La rete Giulia Giornaliste unite libere autonome, di cui sono parte persone come Barbara Bonomi Romagnoli e Silvia Garambois, ha prodotto manuali utilissimi, grazie anche a Graziella Priulla Francesca Dragotto Luisa Betti Dakli. E altrettanto ha fatto Nadia Somma.
ANSA, la principale agenzia italiana, ha costituito un gruppo interno per la riflessione e messa a punto di buone pratiche giornalistiche su femminicidio e violenza di genere, su iniziativa dell'inarrestabile Elisabetta Stefanelli

Da quando il Monitoraggio sulla rappresentazione della figura femminile in RAI e' stato coordinato da Enrico Menduni, abbiamo inserito una sezione di rilevazione apposita, che RAI ha poi deciso di rendere obbligatoria anche per gli anni venturi. Anche AGCOM si e' pronunciata al riguardo.

Lea Melandri scrive da sempre cose potenti sull'argomento, e grazie a Stefania Anarkikka Spanò e alle sue vignette ne abbiamo poi anche per chi non sa leggere.

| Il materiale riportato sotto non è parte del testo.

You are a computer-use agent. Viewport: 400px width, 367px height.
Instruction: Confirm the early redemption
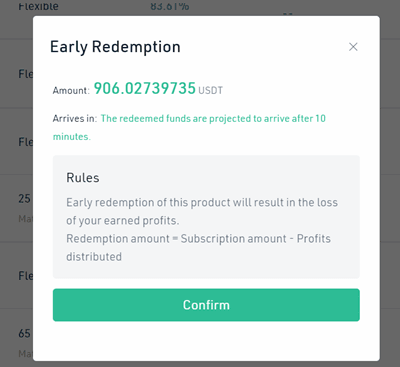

Eppure niente, loro continuano a spargere i loro miasmi tossici con queste narrazioni distorcenti, giustificatorie e persino celebrative (dell'assassino). E sul femminicidio di Elisa, quella del Giornale e' stata solo una delle tante.

PERCHE'?
Non è solo una provocazione acchiappa-like.
Il fatto è che non sopportano che stia divenendo egemonica la lettura in chiave di genere e di ordine di potere di genere, che vuole il femminicidio come forma estrema di assoggettamento delle donne (giacche' sono convinti che assoggettarle almeno un po' si debba). Quindi ricacciano la violenza nella dimensione del privato, nella non intellegibilita' del raptus, nella alterita' della devianza sociale e dell'immigrazione. E soprattutto nel fatalismo inevitabile e fascinoso dell'amore "primitivo e morboso", come e' stato scritto da altra testata sull'operato di questo ennesimo farabutto, dando spesso la responsabilita' alla vittima: ora sprovveduta e incauta, ora ingiusta perche' respinge o lascia, spesso implicitamente poco di buono.
"Degendering the problem, gendering the blame", come scriveva Nancy Berns gia' nei '90.
Sperano, cosi' facendo, di marginalizzare l'analisi e le istanze femministe. Sperano, cosi' facendo, di silenziare la nostra lotta.

QUINDI
Come intendiamo rispondere, sorelle e fratelli di buona volonta', alla guerra che una parte dei media ha ormai dicharato contro le donne e la loro vita?